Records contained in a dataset
——————
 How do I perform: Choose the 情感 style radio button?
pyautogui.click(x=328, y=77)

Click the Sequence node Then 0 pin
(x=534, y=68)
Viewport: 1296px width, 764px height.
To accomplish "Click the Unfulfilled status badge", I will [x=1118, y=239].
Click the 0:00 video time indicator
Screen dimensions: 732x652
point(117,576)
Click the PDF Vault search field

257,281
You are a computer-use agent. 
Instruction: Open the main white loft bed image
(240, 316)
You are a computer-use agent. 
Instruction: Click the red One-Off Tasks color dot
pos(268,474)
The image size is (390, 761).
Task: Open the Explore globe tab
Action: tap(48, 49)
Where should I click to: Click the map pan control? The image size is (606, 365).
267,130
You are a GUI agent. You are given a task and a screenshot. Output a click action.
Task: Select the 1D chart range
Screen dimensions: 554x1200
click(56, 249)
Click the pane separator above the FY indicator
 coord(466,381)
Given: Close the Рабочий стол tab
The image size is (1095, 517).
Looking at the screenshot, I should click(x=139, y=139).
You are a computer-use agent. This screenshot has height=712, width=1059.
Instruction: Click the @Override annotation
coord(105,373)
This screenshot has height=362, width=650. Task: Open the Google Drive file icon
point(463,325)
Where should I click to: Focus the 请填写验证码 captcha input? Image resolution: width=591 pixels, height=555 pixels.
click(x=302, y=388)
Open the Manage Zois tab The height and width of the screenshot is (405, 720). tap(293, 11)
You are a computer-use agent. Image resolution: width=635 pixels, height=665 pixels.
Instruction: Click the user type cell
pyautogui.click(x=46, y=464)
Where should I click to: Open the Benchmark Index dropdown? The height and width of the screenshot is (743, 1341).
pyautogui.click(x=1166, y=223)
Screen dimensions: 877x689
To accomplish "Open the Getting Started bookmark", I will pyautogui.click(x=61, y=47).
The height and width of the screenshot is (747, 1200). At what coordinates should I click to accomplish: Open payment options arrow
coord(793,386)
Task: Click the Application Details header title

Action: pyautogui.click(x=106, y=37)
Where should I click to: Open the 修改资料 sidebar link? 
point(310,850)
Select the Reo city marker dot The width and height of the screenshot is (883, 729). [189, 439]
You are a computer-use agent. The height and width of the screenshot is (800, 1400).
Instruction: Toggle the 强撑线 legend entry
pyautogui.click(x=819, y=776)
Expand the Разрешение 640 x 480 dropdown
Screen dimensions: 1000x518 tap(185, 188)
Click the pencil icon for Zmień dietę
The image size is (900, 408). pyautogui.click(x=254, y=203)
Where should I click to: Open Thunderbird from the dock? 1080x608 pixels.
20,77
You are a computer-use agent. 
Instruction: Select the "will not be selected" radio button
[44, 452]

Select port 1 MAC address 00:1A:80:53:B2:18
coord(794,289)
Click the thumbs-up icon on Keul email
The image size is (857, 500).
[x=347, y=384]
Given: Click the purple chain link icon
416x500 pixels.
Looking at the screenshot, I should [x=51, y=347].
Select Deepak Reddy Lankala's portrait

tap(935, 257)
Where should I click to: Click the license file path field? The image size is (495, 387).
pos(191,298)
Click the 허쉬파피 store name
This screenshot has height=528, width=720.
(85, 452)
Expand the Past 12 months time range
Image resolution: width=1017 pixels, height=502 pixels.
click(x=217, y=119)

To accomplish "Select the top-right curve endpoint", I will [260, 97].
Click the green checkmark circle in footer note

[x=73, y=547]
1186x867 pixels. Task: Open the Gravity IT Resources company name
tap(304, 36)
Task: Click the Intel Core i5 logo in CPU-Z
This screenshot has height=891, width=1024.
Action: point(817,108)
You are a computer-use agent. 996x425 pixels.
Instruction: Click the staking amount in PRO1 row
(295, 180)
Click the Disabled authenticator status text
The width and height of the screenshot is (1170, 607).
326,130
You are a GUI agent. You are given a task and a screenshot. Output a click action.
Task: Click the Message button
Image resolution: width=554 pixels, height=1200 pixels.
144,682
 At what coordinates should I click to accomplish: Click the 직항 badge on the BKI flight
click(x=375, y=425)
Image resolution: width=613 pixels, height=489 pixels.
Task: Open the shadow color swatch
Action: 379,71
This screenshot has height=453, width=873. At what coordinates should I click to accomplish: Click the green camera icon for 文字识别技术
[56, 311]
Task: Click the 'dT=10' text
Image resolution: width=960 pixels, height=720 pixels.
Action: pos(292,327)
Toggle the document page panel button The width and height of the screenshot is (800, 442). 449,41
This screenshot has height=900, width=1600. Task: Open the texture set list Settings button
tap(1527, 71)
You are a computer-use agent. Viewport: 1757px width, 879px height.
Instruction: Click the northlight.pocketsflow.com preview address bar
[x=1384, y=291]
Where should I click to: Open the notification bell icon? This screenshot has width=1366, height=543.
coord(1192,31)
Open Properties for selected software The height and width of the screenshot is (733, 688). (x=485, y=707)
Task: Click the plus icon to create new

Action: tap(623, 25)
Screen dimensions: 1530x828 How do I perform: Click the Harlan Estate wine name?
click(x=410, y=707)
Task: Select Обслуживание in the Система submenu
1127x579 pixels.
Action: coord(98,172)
——————
#### Task description
Copy out the lines of the data where the word "Viewport" can be found.

#### Task result
Viewport: 1296px width, 764px height.
You are a computer-use agent. Viewport: 1757px width, 879px height.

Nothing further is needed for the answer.